Françoise Sagan déclare elle-même qu’elle découvre les images des camps dans le cadre des « Actualités Françaises ». De quoi s’agit-il ? Dès avant la guerre, Havas diffusait un journal d’actualités dans les cinémas, en ouverture de chaque séance, journal qui avait un large public. Pendant l’occupation, les Allemands exigent que le titre « France Actualités » leur soit dévolu. Gaumont et Pathé, sous la pression des pouvoirs publics (Pétain), souscrivent chacun 30 % et constituent ainsi la participation française. Les projections de ce journal, en zone occupée, entraînent souvent des manifestations violentes, lesquelles obligent les exploitants de salles à laisser la lumière. En zone libre la Société Nouvelle des Etablissements Gaumont édite avec Pathé un autre journal, le « Pathé Journal Marseille » (ou Journal de Vichy) entre 1940 et 1942. De 1942 à 1944, un seul journal est diffusé sur l’ensemble du territoire : « France Actualités » sous le monopole de diffusion de l’occupant qui en assure le contrôle intégral.

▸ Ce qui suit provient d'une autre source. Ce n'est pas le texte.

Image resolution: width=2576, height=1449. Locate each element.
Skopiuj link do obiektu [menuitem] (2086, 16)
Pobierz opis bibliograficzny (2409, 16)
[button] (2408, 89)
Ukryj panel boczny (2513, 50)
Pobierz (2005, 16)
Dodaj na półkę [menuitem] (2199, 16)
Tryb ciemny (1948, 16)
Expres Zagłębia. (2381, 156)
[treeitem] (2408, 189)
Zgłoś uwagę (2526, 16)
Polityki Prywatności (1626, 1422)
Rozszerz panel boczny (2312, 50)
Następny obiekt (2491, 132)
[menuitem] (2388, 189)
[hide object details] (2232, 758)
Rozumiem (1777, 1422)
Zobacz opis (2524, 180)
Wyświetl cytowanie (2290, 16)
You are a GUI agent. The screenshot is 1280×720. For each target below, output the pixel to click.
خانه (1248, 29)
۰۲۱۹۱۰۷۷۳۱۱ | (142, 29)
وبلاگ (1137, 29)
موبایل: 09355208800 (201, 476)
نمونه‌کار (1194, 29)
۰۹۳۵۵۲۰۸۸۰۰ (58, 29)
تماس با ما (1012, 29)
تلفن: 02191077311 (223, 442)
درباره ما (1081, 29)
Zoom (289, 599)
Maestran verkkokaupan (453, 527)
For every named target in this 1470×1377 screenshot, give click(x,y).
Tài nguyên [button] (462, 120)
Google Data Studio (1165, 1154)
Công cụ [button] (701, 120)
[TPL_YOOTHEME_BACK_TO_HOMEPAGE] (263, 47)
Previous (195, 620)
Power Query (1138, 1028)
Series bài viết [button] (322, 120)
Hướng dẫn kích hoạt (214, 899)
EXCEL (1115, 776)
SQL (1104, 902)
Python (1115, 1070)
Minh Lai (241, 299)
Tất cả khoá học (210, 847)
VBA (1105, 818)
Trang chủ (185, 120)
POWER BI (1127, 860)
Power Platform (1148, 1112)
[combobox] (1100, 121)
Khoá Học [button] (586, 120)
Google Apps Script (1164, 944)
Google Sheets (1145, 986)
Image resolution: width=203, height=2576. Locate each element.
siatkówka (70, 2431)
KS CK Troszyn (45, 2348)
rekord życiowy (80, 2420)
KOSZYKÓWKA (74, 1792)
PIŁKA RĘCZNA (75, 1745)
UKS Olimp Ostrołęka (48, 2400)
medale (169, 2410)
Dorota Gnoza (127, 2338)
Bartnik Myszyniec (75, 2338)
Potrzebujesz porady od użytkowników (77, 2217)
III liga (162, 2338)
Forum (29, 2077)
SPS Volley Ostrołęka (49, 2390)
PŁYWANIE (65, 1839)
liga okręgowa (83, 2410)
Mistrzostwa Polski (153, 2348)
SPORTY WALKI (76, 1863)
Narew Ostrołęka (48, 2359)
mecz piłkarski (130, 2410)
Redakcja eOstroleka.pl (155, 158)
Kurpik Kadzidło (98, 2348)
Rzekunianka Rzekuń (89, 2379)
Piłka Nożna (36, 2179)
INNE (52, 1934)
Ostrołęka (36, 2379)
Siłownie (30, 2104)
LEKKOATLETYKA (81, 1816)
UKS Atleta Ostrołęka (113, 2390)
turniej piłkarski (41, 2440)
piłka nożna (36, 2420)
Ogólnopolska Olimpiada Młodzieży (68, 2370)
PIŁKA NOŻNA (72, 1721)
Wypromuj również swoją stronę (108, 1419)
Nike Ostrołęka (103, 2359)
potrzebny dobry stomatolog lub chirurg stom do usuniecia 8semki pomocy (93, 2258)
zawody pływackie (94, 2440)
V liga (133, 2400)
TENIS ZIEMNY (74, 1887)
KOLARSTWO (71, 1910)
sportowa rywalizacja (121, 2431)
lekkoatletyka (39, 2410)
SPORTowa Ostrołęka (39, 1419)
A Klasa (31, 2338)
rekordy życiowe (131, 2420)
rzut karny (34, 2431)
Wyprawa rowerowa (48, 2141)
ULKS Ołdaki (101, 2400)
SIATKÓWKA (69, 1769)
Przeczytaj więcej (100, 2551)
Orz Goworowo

Ce n’est que début 1946 que renaissent les éditions Pathé et Gaumont. En date du 1er janvier 1946, les Archives de Gaumont-Pathé (GP) détiennent une fiche signalétique d’un montage d’une « Gaumont-gazette » intitulée « Rétrospective anglaise sur 1945 » (Ref 1946-2-n°15 NU) : « Rétrospective anglaise sur les principaux évènements de 1945, année qui vit l’effondrement de l’Allemagne nazie, l’entrée des alliés à Berlin, la découverte de l’horreur des camps de déportation. Le ministère Attlee succède au ministère Wiston Churchill. A Nuremberg, s’ouvre le procès des criminels de guerre nazis. Le Japon capitule et ses principaux chefs sont également jugés tandis qu’en France, le gouvernement de Gaulle fait juger et condamner le Mal Pétain à la détention à vie et exécuter Pierre Laval. » Suivent les détails plan par plan. On y lit  notamment: « Camps de déportation : cadavres de déportés en tas (affreux). Déporté squelettique assis, triant vêtements des morts. Cadavres de déportés réduits à l’état de squelettes, étendus à terre, dans camps de Buchenwald – Belsen ».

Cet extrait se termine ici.